For bears, however, there is a different equation at work. But first a joke: Do you know how to tell if a bear is really charging you or bluffing? Answer: If it's a bluff, the bear will stop. And within that joke lies the problem. You have very little time to decide if how you will respond. If the bear gets too close, it won’t matter how many shots you get off. If the bear is bluffing, or just curious but not an immediate threat, well then you can quickly mess that up. And having an injured bear running around is all kinds of bad.

Looking for Action
The trigger on the Ruger Alaskan is fine. Quite fine, in fact. In single action the trigger trips around five pounds. Expect a dozen or more pounds of pull to snap off a round in double action. But if you can hold this gun safely, you can pull a 12 pound trigger.

The cylinder on the Ruger Alaskan spins counter-clockwise so keep that in mind if you need to load one more round. I also played around with three different Ruger Alaskans in .44 before deciding on the one I liked. The cylinder play was a hair too much for my taste in the first two. Well one was quite a few hairs off. But the third locked up like a rock. When dropping almost a grand on a narrow use pistol, perfection is part of the deal.

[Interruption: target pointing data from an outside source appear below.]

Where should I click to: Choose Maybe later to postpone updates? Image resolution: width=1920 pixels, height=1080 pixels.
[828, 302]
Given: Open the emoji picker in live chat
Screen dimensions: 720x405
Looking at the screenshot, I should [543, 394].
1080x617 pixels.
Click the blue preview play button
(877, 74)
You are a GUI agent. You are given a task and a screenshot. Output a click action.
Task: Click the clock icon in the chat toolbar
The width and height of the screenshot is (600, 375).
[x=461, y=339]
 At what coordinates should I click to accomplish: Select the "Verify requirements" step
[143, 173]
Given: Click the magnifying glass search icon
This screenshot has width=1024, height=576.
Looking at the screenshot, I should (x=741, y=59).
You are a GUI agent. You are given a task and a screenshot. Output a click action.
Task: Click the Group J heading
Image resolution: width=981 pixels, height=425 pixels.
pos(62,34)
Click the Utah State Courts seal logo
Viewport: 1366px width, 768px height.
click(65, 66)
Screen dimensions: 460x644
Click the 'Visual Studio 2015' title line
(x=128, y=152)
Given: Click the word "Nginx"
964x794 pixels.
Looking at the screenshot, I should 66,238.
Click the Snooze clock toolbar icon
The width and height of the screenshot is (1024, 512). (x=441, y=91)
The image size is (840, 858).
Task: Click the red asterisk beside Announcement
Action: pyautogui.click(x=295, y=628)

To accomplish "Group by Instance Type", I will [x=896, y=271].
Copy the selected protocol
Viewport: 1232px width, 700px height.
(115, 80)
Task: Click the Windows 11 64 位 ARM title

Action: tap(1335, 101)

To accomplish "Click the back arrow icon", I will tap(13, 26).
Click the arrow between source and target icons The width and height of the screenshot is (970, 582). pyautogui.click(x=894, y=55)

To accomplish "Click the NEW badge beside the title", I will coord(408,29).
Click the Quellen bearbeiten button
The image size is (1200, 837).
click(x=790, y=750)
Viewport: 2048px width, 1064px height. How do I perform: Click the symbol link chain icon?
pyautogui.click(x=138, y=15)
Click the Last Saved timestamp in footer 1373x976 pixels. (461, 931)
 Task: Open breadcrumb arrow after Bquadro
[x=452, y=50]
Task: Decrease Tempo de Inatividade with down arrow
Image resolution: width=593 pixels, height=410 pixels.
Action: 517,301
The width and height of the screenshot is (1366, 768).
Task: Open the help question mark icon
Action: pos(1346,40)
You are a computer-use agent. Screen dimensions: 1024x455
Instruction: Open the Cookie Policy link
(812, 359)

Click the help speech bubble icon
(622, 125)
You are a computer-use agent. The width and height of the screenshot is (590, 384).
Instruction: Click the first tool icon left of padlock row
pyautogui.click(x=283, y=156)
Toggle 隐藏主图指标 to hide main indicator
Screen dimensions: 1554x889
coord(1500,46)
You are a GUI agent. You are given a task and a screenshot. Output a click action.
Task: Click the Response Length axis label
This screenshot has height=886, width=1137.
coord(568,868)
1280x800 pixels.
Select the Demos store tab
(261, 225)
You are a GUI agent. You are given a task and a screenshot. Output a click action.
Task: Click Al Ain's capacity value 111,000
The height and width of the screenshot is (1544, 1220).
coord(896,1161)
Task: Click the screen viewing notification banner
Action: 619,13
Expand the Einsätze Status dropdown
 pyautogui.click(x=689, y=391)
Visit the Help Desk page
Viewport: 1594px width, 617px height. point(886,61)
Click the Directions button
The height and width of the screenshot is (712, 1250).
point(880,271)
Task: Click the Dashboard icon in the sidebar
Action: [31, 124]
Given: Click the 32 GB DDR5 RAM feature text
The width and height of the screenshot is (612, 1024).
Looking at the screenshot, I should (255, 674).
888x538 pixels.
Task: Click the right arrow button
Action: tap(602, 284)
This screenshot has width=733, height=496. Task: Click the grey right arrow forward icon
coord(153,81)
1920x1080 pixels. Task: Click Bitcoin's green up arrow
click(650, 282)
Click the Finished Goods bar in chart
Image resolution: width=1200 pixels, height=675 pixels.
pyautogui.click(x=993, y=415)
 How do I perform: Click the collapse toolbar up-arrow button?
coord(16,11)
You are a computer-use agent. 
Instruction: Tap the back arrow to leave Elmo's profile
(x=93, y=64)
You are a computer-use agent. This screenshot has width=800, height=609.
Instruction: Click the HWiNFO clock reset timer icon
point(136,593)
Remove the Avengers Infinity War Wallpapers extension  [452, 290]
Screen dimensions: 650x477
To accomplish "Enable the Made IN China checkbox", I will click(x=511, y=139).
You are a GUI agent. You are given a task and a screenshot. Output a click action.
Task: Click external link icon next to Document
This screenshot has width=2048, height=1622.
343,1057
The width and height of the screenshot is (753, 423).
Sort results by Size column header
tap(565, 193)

Should the need arise to have a handgun with this kind of power be needed for chores other than dispatching pesky four-leggers, the Ruger Alaskan is up to the job. The list of guns for survival is as deep as it is wide. But there is a popular convergence around those calibers of the .22 variety and millimeters in the nine to ten range. Most lists would put the Ruger Alaskan outside the top ten so I would have suggest that this particular gun is more on the experienced preparation list, or for those living in the proper geography. 

Ruger’s naming this the Alaskan is no accident. But it works fine in Montana, Idaho, and parts of Wyoming. For those states whose bears are smaller than my dog, I would suggest something else. A 10mm perhaps. But when it comes to sheer firepower for close quarters combat in the wilderness, the Alaskan is in a class by itself.